- _Collected data entries_:
------

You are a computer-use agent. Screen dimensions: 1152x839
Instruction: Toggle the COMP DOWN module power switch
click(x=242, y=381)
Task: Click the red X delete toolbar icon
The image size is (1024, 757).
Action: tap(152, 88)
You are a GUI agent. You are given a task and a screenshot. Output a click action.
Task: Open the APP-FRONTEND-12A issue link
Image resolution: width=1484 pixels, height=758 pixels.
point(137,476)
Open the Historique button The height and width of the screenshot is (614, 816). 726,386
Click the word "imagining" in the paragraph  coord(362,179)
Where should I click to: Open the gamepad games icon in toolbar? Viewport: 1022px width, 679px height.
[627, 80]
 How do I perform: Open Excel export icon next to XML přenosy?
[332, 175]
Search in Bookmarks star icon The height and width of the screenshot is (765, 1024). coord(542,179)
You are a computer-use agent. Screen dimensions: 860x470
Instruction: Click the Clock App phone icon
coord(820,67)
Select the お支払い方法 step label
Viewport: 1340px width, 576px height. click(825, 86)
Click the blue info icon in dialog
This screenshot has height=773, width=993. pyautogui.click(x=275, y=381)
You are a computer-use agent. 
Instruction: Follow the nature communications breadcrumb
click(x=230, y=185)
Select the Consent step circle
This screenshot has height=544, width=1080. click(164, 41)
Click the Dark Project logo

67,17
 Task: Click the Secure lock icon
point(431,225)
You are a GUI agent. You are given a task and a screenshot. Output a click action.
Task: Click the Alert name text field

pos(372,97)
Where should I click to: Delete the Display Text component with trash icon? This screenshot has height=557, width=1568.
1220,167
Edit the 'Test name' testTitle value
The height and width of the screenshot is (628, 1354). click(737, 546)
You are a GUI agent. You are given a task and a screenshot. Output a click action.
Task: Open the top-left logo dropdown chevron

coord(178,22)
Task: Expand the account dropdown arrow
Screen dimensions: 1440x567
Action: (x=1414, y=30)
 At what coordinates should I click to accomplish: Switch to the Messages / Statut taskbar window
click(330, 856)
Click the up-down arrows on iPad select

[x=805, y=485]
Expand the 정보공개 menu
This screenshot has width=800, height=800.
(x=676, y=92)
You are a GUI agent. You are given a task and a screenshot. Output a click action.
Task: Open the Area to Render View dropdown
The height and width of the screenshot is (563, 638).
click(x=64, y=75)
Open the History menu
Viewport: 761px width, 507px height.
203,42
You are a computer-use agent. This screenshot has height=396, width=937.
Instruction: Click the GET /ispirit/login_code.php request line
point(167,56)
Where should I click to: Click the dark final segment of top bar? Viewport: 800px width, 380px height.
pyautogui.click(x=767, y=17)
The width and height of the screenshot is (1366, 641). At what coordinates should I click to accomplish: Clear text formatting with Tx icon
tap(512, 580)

------

- _Work item_:
Gather all lines from the records above in which "Expand" appears.

- _Task result_:
Task: Expand the account dropdown arrow
Expand the 정보공개 menu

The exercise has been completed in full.